Some critics panned Peter Riethof and Carlos Montalban's English dub version of the film, including "H. H. T." of The New York Times and an uncredited writer for The Monthly Film Bulletin. The latter said that its "main weaknesses are a slight and confused plot, under-developed characterisation and artless acting" but praised the film's art direction and staging, calling them "possibly the most dazzling display of pyrotechnics in the genre to date."

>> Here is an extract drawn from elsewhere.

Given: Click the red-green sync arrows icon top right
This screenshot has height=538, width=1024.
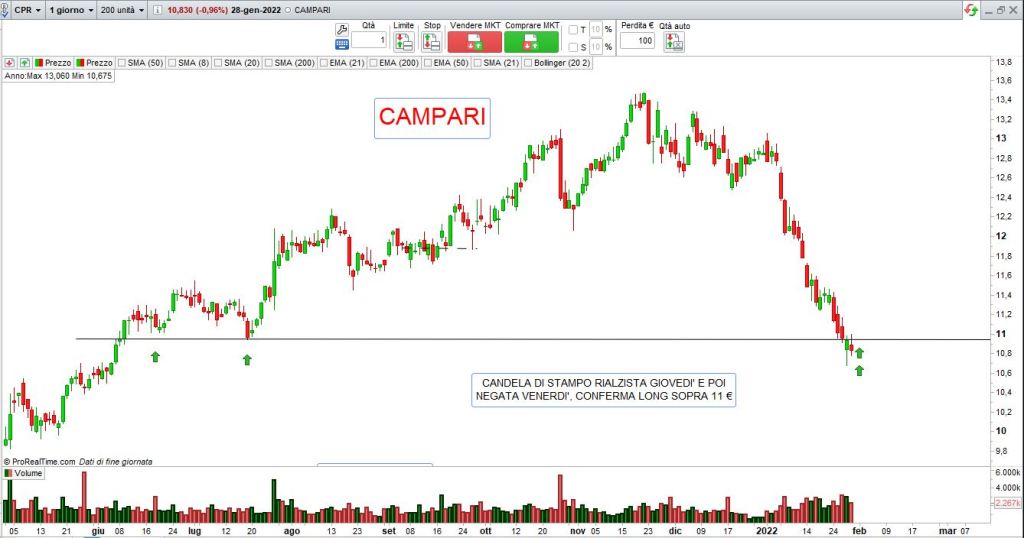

During its theatrical run in the United States, some theatergoers accused the film of being communist propaganda.

===Retrospective===
In a retrospective on Soviet science fiction film, British director Alex Cox compared The Mysterians to First Spaceship on Venus but described the latter as "more complex and morally ambiguous." AllMovie praises the film for its special effects. In a retrospective review, Sight & Sound found its "space-age visuals and colourful design anticipate the spectacular fantasies Honda would go on to make for Toho in the [1960s], including Mothra, Godzilla vs. The Thing, Ghidrah The Three-Headed Monster and Invasion of the Astro-Monsters [sic]."

==Legacy==
The Mysterians is now considered among the most renowned and spectacular Honda-Tsuburaya films and has gained a cult following from robot and science fiction film fans. Japan Society called the film one of Japan's most celebrated "sci-fi classics". The film inspired the famed garage rock band ? and the Mysterians and the 1968 made-for-television film Mars Needs Women. The film's robot kaiju Moguera would later become a recurring character in Toho's Godzilla franchise, notably appearing in the 1988 video game Godzilla: Monster of Monsters!, the 1994 film Godzilla vs. SpaceGodzilla, the television series Godzilla Island (1997–1998) as well as numerous comics.